Attendu qu'il n'est pas contestable que nul ne peut être pénalement tenu du fait d'autrui; qu'il est constant qu'un chef d'entreprise qui n'a pas personnellement pris part à la réalisation de l'infraction peut s'exonérer de sa responsabilité pénale s'il rapporte la preuve qu'il a délégué ses pouvoirs à une personne pourvue de la compétence, de l'autorité et des moyens nécessaires; que la preuve d'une telle délégation, qui n'est soumise à aucun formalisme, incombe à celui qui l'invoque;

Attendu que ne sont discutés ni le niveau de qualification confirmé par sa rémunération, ni la compétence du délégataire Philippe D, pas plus que le contenu de la délégation de pouvoirs incluse dans un contrat de travail à durée indéterminée l'engageant en qualité de chef alimentaire, lui conférant une entière autonomie et tous moyens pour prendre toutes mesures et toutes décisions pour appliquer et faire appliquer ...
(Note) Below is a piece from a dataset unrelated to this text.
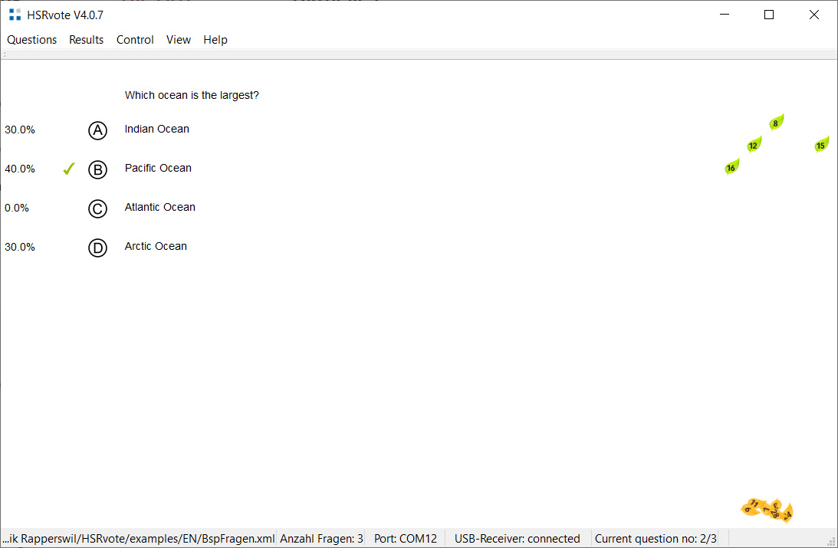The width and height of the screenshot is (838, 548).
Task: Click the green leaf numbered 16
Action: 731,167
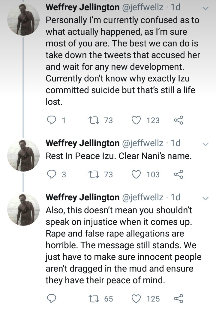
Task: Reply to the 'Personally I'm currently confused' tweet
Action: pyautogui.click(x=52, y=120)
- la législation applicable à la profession, savoir

- conformité des produits (quantité et qualité ...),

- conformité des prix (connaissance du prix de revient, pas de vente à perte ...),

- conformité de l'étiquetage, de l'affichage, des textes publicitaires,

- les réglementations spécifiques :

- vente d'alcool, de vin, de sucre,

- délivrance et rédaction des acquits

et stipulant que " toute infraction qui résulterait d'une imprévoyance, négligence ou inobservation des prescriptions existantes engagerait votre responsabilité personnelle devant la juridiction compétente .... ;

Attendu, ainsi que le font valoir le parquet appelant et l'administration concluante, que cette délégation ne mentionne nullement les règles de la facturation ;

Que c'est par inexacte appréciation des faits et de la convention que le premier juge a considéré que la facturation relevait des modalités de détermination des prix et conditions de vente ressortant de la responsabilité du délégataire chef de rayon, et non pas des pouvoirs de direction et d'administration du conseil d'administration de la société anonyme, et de son président, délégataire légal et statuaire tant en application du pacte social que des dispositions de la loi du 24 juillet 1966 ;

Que la facturation, partie intégrante de la comptabilité commerciale du vendeur et de l'acheteur, participant de la valeur probatoire accordée aux livres et comptes par l'article 17 du Code de Commerce, est un élément fondamental de l'organisation de l'entreprise et de ses relations avec clients, fournisseurs et tiers(administration fiscale, etc ...) ; qu'admettre que le respect de ces règles impératives et d'ordre public puisse être délégué reviendrait à réduire le rôle des administrateurs à celui de simple exécutants et, alors, qu'ils n'auraient plus aucune responsabilité commerciale, fiscale et même pénale; qu'il n'est pas inutile de souligner qu'elles imposent des contraintes parfaitement incompatibles avec les missions, les pouvoirs et l'autorité d'un chef de rayon, quelque fût sa compétence;

- selon l'article 31 visé à la prévention,l'acheteur doit réclamer une facture conforme ; il doit en conserver un exemplaire pendant 3 ans (article 26 du décret 86-1309 du 29 décembre 1986) ; [ces obligations sont reprises et précisées par les articles 289, 242 Monies annexes II, 262 ter I du Code Général des Impôts] ;

Par ces motifs : Statuant par arrêt contradictoire, En la forme, déclare l'appel recevable, Au fond, réforme le jugement déféré, Statuant à nouveau, Déclare Daniel P coupable des faits visés à la prévention, En répression, le condamne à la peine de cinq mille francs d'amende (5.000 F), Constate qu'il est redevable d'un droit fixe de procédure de 800 F auquel est assujetti le présent arrêt.